Infrastructure design is important and rapidly moving forward.
Research Compendia – a site with dedicated pages which house code and data, so you can download digital scholarly objects.
2. Driving forces for Infrastructure Development
ICERM Workshop Dec 2012 – reproducibility in computational mathematics. Workshop report that was collaboratively written by attendees. Tries to lay out guidelines for releasing code and data when publishing results. Details about what needs to be described in the publication.
3. Re-use and re=purposing: Crowd sourcing and evidence-based-***
Reproducible Research is Grassroots.
External drivers: Open science from the Whitehouse. OSTP Exec memorandum: federal funding agencies to submit plans within 6 months to say how they will facilitate access to publications and data; in May order to federal agencies doing research directing them to make data publicly available. Software is conspicuously absent. Software has different legal status than data – makes it different than data for federal mandating – Bye Dole act, allowing universities to claim patents on software.
Science policy in congress – how do we fund science and what are the deliverables? Much action around publications.
National Science Board 2011 report on Digital Research Data Sharing and Management
Federal funding agencies have had a long-standing commitment to sharing data and (to a degree) software. NSF grant guidelines expect investigators to share with other researchers at no more than incremental cost, data. Also encourages investigators to share software. Largely unenforced. How do you hold people’s feet to the fire when definitions are still very slippery. NIH expects and supports timely release of research data for bigger grants (over $500k). NSF data management plan – looks like it’s trying to put meat on the bones of the grant guidelines.
2003 Natioanl Academies report on Data Sharing in the Life Sciences.
Institute of Medicine – report on Evolution of Translational Omics: Lessons Learned and the Path Forward. When people tried to replicate work they couldn’t , and found many mistakes. How did work get approved for clinical trial? New standards were recommended. Reccomends standards for locking down software.
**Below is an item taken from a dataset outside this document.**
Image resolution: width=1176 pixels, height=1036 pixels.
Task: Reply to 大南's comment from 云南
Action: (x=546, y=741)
Openness in Science: Thinking about infrastructure to suppor this – not part of our practice as computational scientists. Having some sense of permanence of links to data and code. Standards for sharing data and code so they’re usable by others. Just starting to develop.
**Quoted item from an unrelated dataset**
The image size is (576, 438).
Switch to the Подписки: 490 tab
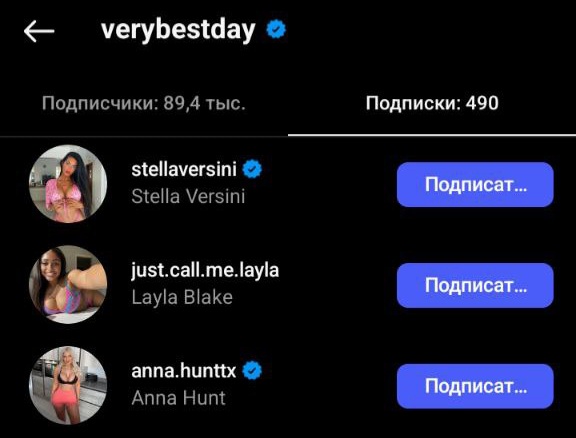click(x=432, y=103)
Traditional Sources of Error: View of the computer as another possible source of error in the discovery process.
Reproducibility at Scale – May take specialized hardware and long run times? How do we reproduce that? What do we do with enormous output data?
Stability and Robustness of Results : Are the results stable? IF I’m using statistical methods, do they add their own variability to the findings?
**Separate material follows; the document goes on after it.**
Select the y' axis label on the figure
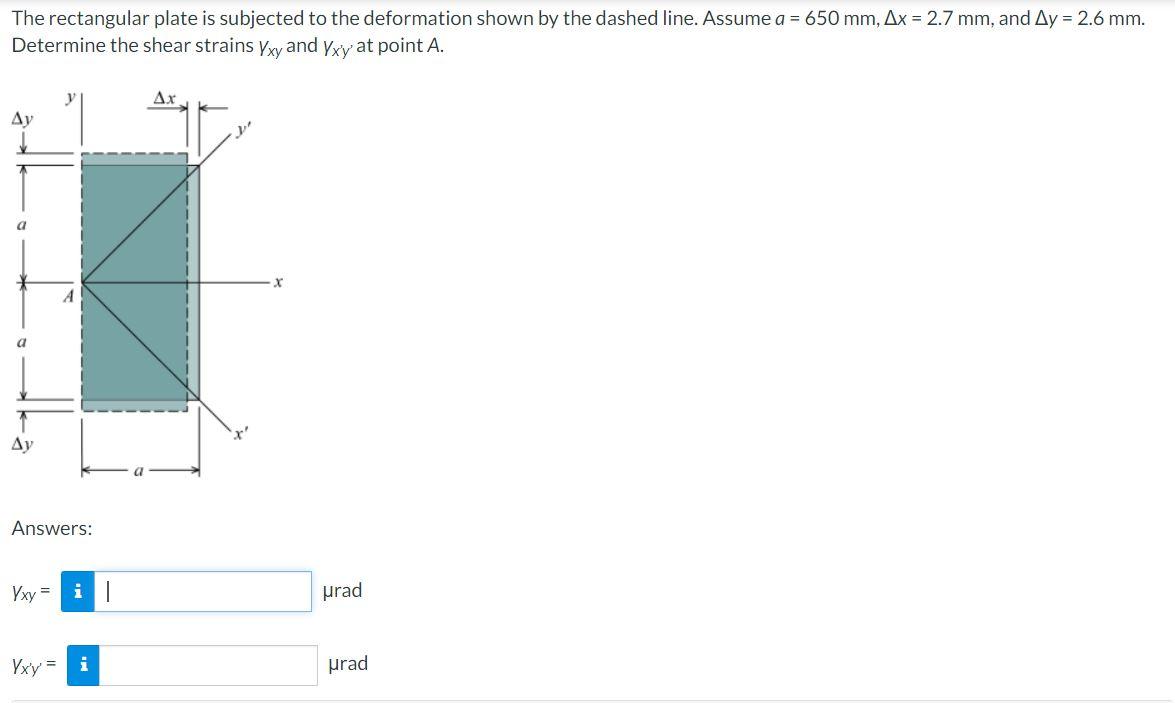This screenshot has height=703, width=1175. 240,130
The Larger Community – Greater transparency opens scholarship to a much larger group – crowd sourcing and public engagement in science. Currently most engagement is in collecting data, much less in the analysis and discovery. How do we provide context for use of data? How do we ingest and evaluate findings coming from new sources? New legal issues – copyright, patenting, etc. Greater access has possibility of increasing trust and help inform the debates around evidence-based policy making.
Legal Barriers – making code and data available. Immediately run into copyright. In US there is no copyright on raw facts, per Supreme Court. Original selection and arrangement of facts is copyrightable. Datasets munged creatively could be copyright, but it’s murky. Easiest to put data in public domain, or use CC license. Different in Europe. GPL – includes “sharealike” preventing from using open source code in proprietary ways. Science norms are slightly different – share work openly to fuel further development wherever it happens.